Le viager : une solution pour mieux consommer l'avant-dernière demeure information fournie par The Conversation 02/12/2025 à 16:05
La vente et l'achat en viager restent relativement peu pratiqués en regard des nombreux avantages qu'offre cette forme de transmission de la propriété pour les deux parties concernées, mais aussi pour les collectivités publiques qui pourraient trouver là un levier de politique territoriale. Que dit la relativement faible appétence pour le viager de notre manière de consommer le logement ?
Longtemps considéré comme un simple support d'habitation ou d'investissement, l'immobilier est aujourd'hui au cœur des dynamiques contemporaines de consommation.
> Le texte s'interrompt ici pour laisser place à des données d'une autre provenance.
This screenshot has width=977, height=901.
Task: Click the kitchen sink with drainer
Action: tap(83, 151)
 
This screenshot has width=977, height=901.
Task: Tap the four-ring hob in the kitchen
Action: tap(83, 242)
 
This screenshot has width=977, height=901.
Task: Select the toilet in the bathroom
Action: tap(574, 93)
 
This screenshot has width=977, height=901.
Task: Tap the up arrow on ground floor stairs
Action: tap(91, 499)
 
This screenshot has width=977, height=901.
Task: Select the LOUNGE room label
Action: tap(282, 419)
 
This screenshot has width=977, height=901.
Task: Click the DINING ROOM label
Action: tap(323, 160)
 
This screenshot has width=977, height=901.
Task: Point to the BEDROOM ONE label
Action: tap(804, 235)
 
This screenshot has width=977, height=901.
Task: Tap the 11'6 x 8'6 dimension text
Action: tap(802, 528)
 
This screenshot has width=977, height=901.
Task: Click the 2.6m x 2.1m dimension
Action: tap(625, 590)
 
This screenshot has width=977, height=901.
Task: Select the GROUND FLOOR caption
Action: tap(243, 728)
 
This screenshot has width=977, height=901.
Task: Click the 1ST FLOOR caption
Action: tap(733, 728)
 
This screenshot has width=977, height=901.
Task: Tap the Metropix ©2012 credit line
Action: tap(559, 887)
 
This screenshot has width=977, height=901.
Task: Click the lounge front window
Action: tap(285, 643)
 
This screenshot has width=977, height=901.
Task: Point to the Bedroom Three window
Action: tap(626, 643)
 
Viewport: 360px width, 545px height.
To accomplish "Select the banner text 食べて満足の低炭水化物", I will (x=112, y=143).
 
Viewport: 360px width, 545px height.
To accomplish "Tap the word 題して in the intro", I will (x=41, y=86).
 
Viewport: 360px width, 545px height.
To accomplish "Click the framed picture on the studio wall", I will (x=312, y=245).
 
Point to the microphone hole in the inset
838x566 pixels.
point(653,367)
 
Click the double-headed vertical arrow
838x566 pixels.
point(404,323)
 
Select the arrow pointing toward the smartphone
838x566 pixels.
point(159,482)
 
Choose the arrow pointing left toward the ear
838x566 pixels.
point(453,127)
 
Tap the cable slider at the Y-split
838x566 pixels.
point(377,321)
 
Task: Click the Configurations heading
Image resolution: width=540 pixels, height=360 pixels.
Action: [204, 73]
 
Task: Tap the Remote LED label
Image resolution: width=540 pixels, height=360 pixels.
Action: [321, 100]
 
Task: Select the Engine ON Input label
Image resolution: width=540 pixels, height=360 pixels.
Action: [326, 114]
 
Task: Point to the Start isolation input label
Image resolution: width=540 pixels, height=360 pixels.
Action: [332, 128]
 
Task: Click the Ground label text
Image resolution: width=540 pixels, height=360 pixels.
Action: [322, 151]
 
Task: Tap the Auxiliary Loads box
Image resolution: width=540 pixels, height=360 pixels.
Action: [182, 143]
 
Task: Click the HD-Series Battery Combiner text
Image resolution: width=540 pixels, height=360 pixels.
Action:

Il constitue un poste de dépense majeur, freine l'accès à d'autres formes de consommation pour les plus jeunes, et devient lui-même un objet de consommation : location de courte durée, plateformes d'échange, ou optimisation patrimoniale. Dans ce contexte, interroger le viager, comme manière de « consommer » l'avant-dernière demeure, permet de reposer autrement la question de notre rapport au logement, à la propriété et à la finitude.
Parmi ces usages de l'immobilier, le viager occupe une place singulière. À la fois marginal et porteur d'enjeux sociaux, patrimoniaux et territoriaux, il reste étonnamment absent du débat public. Cet article propose de le penser, non pas seulement comme un produit financier, mais comme un acte de consommation au sens fort : un usage final de son patrimoine, à l'intersection du privé, du social et du symbolique.
Une fausse évidence ?
C'est dans cette perspective que l'on peut relire autrement la formule de « dernière demeure ». À l'heure où les pratiques d'incinération se développent, réduisant la prise à bail de la tombe ou du caveau, on pourrait s'attendre à ce que l'avant-dernière habitation – celle du vivant – suive le même mouvement. Le viager, en tant que moyen de consommer son patrimoine – certains penseront consumer – devrait ainsi être une évidence. Pourtant, il n'en est rien. L'avant-dernier logement ne s'avère consommable qu'avec beaucoup de difficultés.
Consommer un logement peut se faire pour un propriétaire par la jouissance locative qu'il en retire en y vivant, ou en le louant (droit d'usage et d'habitation). Il est cependant aussi possible de consommer les murs, telle la maison en pain d'épices de Hansel et Gretel, en réalisant une vente en viager. Ici, le propriétaire occupant cède à un vendeur les murs, tout en conservant le droit de vivre dans son bien. En échange, l'acquéreur lui verse une somme à la signature du contrat (le bouquet) et des mensualités durant tout le reste de sa vie (la rente). Au décès du vendeur, l'acheteur récupère la pleine propriété du bien. Par ce mécanisme, la richesse immobilisée dans l'actif immobilier, dans les murs, devient mobilisable et consommable.
Marché potentiel, marché actuel
Si, en France, la richesse en logement détenue par les retraités dépasse les 1000 milliards d'euros, les biens effectivement « viagérisés » ne représentent eux que 2,5 milliards d'euros. De plus, alors que la richesse immobilière des retraités est moins concentrée territorialement que la richesse immobilière totale, et constitue donc un facteur d'équilibre spatial, la richesse « viagérisée » s'avère par contre particulièrement concentrée. Plus de 50 % de la valeur sous contrat viager est localisée dans cinq départements : Paris pour 30 %, les Hauts-de-Seine et les Yvelines, et autour de la Côte d'Azur.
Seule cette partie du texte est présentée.